* _TASK_:
From the line with "Instruction: Click inside" through the final line of the entries below, write out each line exactly and nothing else.

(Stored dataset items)

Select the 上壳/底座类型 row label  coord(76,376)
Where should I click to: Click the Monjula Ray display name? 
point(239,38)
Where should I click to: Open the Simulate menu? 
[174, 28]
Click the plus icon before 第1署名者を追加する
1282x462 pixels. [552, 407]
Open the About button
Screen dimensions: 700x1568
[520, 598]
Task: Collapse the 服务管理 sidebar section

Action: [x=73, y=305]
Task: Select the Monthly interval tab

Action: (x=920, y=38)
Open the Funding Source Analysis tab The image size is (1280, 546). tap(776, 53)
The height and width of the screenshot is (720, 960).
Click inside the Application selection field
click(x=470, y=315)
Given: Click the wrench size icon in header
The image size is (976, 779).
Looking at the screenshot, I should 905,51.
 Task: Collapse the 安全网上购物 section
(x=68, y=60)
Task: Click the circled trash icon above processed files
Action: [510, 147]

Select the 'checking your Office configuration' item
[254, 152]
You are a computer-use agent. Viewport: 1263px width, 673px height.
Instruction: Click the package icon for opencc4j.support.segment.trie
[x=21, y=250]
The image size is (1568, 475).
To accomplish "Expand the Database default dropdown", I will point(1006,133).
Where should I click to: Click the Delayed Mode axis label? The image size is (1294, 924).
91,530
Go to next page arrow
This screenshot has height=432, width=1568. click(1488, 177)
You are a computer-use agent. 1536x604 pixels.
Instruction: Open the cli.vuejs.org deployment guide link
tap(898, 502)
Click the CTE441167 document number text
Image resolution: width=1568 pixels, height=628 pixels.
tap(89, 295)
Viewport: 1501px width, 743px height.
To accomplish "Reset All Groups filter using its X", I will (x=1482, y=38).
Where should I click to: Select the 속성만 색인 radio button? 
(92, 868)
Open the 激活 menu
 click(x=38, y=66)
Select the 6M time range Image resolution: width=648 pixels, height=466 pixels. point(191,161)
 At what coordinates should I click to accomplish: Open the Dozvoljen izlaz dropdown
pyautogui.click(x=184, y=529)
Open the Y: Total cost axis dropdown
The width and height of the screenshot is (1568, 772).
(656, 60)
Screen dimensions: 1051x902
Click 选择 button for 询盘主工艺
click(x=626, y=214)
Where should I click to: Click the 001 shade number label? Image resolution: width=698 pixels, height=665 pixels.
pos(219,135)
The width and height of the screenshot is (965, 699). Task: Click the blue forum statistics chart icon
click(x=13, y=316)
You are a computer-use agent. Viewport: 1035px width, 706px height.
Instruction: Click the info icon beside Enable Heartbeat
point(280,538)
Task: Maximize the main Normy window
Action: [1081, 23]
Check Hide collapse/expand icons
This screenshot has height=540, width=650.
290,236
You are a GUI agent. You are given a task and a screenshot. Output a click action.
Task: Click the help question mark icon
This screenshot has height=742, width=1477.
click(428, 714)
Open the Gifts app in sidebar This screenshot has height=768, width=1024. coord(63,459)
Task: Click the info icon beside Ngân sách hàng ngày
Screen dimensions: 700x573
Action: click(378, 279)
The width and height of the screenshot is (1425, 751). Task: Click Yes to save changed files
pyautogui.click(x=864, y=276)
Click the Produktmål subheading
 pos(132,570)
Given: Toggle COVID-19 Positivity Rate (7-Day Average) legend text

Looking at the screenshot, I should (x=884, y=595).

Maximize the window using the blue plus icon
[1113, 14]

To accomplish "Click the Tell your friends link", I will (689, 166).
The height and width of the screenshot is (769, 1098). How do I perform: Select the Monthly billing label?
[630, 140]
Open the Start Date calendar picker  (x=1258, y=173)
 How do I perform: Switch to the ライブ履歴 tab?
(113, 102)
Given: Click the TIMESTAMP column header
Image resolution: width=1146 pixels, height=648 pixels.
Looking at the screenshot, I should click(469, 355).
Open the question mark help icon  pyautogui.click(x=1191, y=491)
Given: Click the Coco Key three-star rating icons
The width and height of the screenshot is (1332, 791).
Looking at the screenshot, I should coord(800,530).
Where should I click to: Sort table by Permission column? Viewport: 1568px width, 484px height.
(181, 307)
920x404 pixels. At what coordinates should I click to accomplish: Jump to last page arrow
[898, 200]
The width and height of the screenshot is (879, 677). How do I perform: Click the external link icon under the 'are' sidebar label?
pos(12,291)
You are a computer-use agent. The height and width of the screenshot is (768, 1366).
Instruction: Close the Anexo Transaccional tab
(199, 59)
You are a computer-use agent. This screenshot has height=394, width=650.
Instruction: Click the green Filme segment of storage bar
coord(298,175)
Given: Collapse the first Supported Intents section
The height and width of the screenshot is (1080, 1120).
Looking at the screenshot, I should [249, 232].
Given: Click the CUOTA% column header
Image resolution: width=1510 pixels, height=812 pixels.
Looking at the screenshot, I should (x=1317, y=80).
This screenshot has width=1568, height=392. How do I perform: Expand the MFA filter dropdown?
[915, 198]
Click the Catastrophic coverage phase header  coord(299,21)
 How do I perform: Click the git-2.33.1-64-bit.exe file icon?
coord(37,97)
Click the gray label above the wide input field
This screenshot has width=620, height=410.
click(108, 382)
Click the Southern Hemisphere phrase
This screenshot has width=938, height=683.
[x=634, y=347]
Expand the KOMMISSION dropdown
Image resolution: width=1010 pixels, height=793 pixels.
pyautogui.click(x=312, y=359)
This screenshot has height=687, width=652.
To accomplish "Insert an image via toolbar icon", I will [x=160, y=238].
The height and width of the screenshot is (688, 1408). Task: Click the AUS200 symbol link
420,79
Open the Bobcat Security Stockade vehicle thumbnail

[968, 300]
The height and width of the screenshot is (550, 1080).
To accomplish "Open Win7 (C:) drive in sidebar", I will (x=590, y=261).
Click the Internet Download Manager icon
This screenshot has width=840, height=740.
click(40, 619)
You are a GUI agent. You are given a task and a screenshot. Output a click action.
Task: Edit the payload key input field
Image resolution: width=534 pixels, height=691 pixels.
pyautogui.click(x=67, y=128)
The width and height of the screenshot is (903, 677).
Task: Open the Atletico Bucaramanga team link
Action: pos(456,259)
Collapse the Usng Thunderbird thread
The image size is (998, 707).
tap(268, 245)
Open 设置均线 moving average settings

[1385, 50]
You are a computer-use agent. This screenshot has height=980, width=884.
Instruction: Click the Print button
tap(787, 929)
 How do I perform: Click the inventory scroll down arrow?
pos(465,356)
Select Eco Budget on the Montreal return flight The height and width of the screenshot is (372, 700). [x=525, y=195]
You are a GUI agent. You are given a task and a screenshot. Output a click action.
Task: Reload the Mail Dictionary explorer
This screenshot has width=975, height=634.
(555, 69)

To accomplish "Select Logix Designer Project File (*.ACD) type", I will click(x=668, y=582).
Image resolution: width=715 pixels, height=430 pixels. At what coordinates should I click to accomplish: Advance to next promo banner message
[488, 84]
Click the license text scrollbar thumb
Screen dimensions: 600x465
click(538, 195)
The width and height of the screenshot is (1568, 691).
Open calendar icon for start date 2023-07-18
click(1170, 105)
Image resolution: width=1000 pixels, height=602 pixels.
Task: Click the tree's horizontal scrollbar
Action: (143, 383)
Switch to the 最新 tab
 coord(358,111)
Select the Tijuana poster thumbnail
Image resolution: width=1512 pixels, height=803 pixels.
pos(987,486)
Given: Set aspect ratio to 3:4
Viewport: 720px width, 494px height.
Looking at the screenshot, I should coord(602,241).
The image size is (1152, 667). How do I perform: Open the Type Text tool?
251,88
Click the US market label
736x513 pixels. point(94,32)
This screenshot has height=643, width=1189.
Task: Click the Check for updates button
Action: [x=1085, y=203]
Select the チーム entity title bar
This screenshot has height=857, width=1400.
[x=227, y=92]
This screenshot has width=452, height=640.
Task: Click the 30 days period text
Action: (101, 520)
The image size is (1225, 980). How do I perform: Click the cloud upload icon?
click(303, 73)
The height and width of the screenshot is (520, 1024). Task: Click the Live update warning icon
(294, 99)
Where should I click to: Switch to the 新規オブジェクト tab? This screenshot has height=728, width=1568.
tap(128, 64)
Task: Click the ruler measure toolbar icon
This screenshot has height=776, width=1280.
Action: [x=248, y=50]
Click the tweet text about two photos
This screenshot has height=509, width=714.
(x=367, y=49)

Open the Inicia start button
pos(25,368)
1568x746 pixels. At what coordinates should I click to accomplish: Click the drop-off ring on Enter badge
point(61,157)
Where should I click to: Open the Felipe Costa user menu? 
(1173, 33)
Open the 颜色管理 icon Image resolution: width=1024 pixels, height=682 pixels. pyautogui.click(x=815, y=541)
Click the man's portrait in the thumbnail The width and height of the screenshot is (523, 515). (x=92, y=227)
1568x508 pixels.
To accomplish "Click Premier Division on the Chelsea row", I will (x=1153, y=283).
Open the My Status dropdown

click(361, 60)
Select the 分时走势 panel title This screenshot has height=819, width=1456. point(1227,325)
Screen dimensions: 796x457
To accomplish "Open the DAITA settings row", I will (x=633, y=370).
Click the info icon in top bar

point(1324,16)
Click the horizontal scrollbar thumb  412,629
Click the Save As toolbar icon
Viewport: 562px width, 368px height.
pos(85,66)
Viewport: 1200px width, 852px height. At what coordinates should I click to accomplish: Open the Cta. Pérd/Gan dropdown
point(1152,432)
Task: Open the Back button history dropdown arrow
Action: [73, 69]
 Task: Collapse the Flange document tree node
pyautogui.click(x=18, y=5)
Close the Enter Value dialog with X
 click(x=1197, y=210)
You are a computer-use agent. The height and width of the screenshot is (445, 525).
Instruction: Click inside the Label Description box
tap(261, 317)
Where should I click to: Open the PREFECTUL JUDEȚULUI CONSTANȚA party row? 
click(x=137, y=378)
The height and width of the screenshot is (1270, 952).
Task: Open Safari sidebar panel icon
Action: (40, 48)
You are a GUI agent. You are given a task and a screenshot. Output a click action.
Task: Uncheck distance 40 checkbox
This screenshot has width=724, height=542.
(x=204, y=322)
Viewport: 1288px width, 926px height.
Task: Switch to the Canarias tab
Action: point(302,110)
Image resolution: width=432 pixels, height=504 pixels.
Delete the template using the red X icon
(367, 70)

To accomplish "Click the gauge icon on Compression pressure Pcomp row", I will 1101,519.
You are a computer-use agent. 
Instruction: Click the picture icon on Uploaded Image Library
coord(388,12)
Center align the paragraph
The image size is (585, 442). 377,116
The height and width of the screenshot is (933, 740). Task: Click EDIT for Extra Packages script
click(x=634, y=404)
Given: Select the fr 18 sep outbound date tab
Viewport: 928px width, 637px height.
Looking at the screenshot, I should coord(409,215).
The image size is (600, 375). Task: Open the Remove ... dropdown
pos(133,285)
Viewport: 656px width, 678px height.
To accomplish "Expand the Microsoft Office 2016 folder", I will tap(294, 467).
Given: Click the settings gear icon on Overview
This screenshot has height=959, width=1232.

* _EXPECTED ANSWER_:
Instruction: Click inside the Label Description box
tap(261, 317)
Where should I click to: Open the PREFECTUL JUDEȚULUI CONSTANȚA party row? 
click(x=137, y=378)
The height and width of the screenshot is (1270, 952).
Task: Open Safari sidebar panel icon
Action: (40, 48)
You are a GUI agent. You are given a task and a screenshot. Output a click action.
Task: Uncheck distance 40 checkbox
This screenshot has width=724, height=542.
(x=204, y=322)
Viewport: 1288px width, 926px height.
Task: Switch to the Canarias tab
Action: point(302,110)
Image resolution: width=432 pixels, height=504 pixels.
Delete the template using the red X icon
(367, 70)

To accomplish "Click the gauge icon on Compression pressure Pcomp row", I will 1101,519.
You are a computer-use agent. 
Instruction: Click the picture icon on Uploaded Image Library
coord(388,12)
Center align the paragraph
The image size is (585, 442). 377,116
The height and width of the screenshot is (933, 740). Task: Click EDIT for Extra Packages script
click(x=634, y=404)
Given: Select the fr 18 sep outbound date tab
Viewport: 928px width, 637px height.
Looking at the screenshot, I should coord(409,215).
The image size is (600, 375). Task: Open the Remove ... dropdown
pos(133,285)
Viewport: 656px width, 678px height.
To accomplish "Expand the Microsoft Office 2016 folder", I will tap(294, 467).
Given: Click the settings gear icon on Overview
This screenshot has height=959, width=1232.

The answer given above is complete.